* [Istruzioni]:
a. Secondo il brano sulle carceri, quali tribunali hanno sollevato le questioni che la Corte costituzionale ha giudicato inammissibili?
b. Trascrivi dal brano sulle carceri il passo che parte da "A meno di 24" e arriva fino a "entro un anno.".

* [Brano estratto]:
____________________
A meno di 24 ore di distanza dal messaggio del capo dello Stato sulle carceri, la Corte costituzionale si pronuncia dunque sulla questione spinosa del sovraffollamento dei penitenziari per la quale l'Italia è già sorvegliata speciale in Europa, dopo la sentenza Torreggiani che ha imposto al nostro Paese di adottare rimedi concreti entro un anno.



Il messaggio di Napolitano sull'emergenza carceri



«La Corte costituzionale nell'odierna Camera di consiglio - spiega la Consulta in una nota - ha ritenuto inammissibili le questioni di legittimità costituzionale sollevate dai Tribunali di Sorveglianza di Venezia e di Milano, dirette a consentire alla magistratura di sorveglianza il rinvio dell'esecuzione della pena previsto dall'art. 147 del codice penale anche nel caso in cui la stessa debba svolgersi in condizioni contrarie al senso di umanità per il sovraffollamento carcerario. La Corte ha ritenuto di non potersi sostituire al legislatore essendo possibili una pluralità di soluzioni al grave problema sollevato dai rimettenti, cui lo stesso legislatore dovrà porre rimedio nel più breve tempo possibile. Nel caso di inerzia legislativa - conclude la Consulta - la Corte si riserva, in un eventuale successivo procedimento, di adottare le necessarie decisioni dirette a far cessare l'esecuzione della pena in condizioni contrarie al senso di umanità».
____________________
* [Estratti delle voci]:
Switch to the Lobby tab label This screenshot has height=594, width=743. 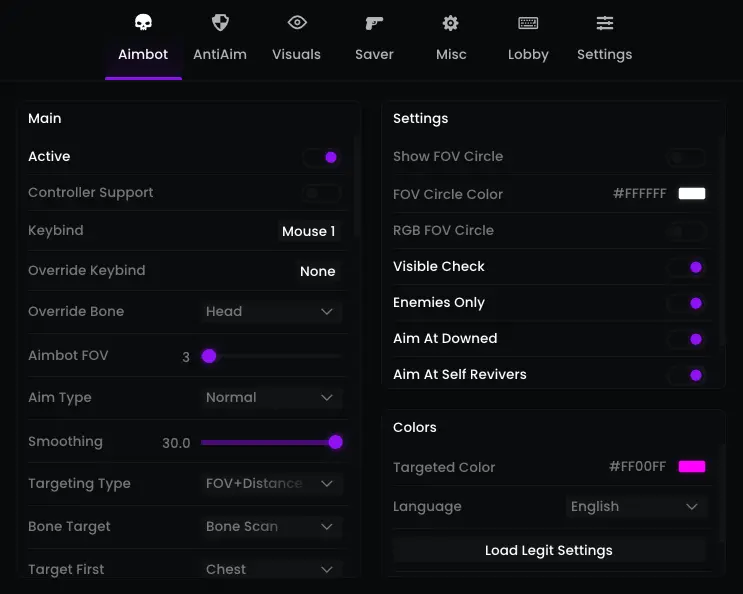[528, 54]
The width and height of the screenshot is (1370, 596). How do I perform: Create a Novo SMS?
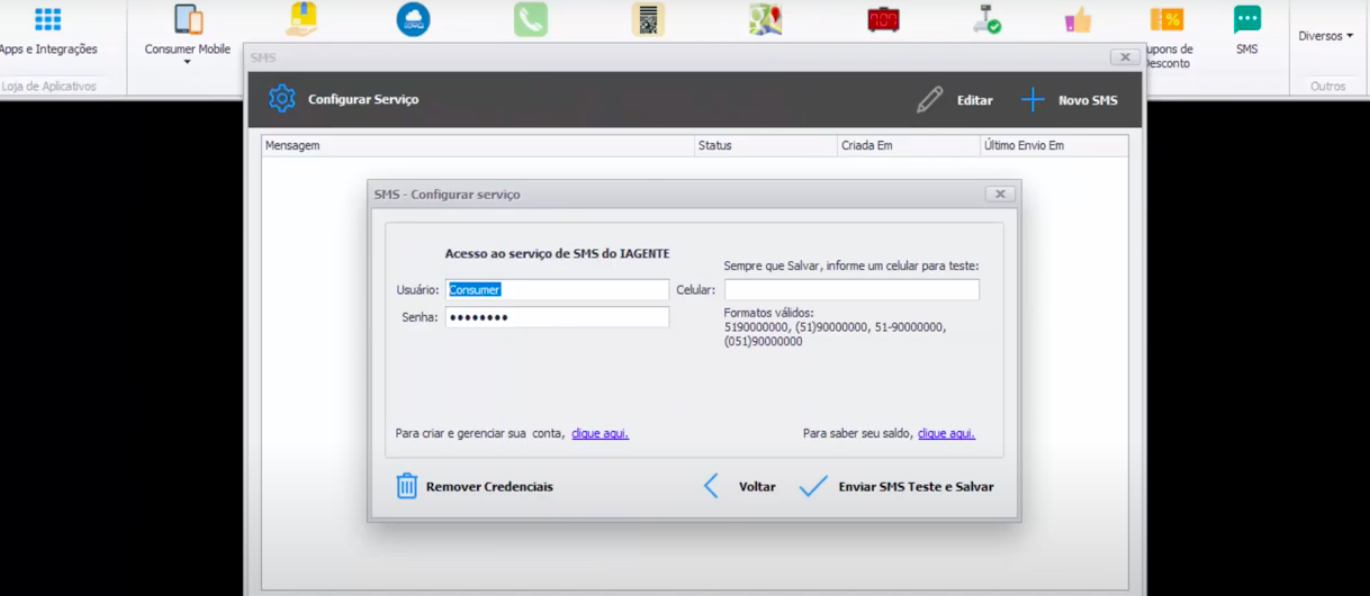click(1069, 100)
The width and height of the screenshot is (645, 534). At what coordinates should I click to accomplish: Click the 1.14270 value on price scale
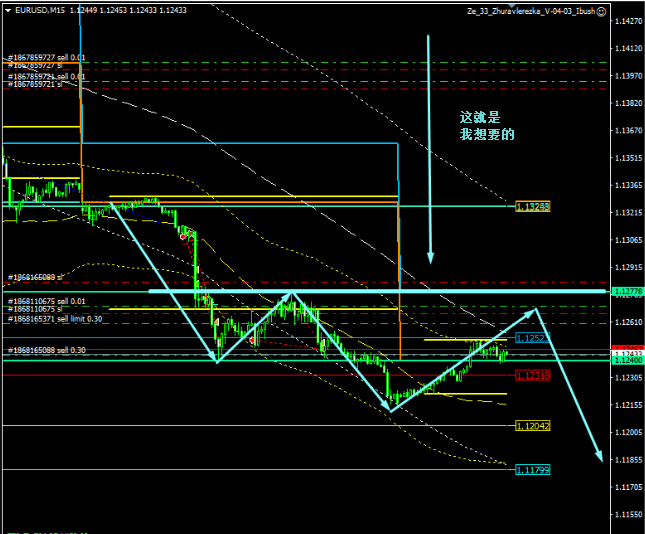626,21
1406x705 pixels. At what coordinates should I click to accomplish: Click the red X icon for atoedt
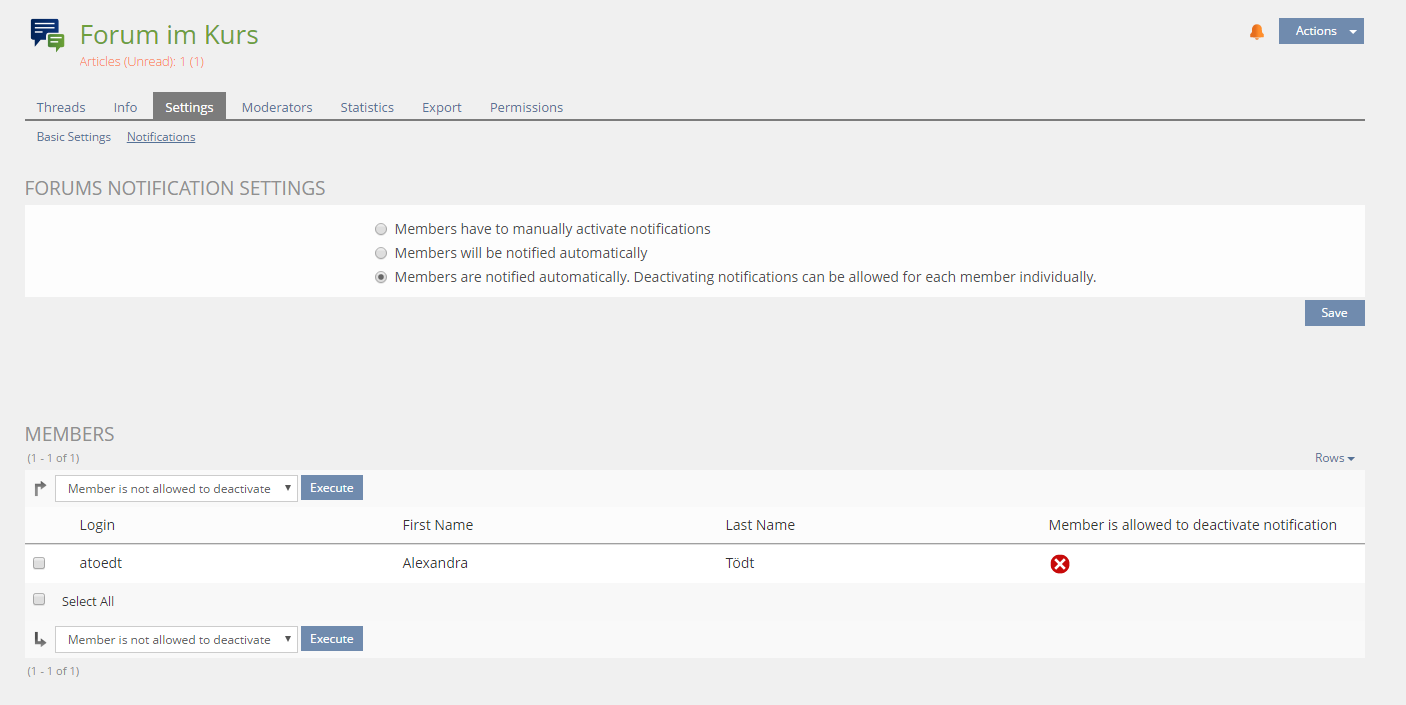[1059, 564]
____________________
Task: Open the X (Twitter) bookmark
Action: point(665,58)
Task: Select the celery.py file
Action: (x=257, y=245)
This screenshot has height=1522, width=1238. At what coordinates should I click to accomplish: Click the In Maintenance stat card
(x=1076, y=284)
____________________
* [Soluzioni]:
a. I Tribunali di Sorveglianza di Venezia e di Milano.

b.
A meno di 24 ore di distanza dal messaggio del capo dello Stato sulle carceri, la Corte costituzionale si pronuncia dunque sulla questione spinosa del sovraffollamento dei penitenziari per la quale l'Italia è già sorvegliata speciale in Europa, dopo la sentenza Torreggiani che ha imposto al nostro Paese di adottare rimedi concreti entro un anno.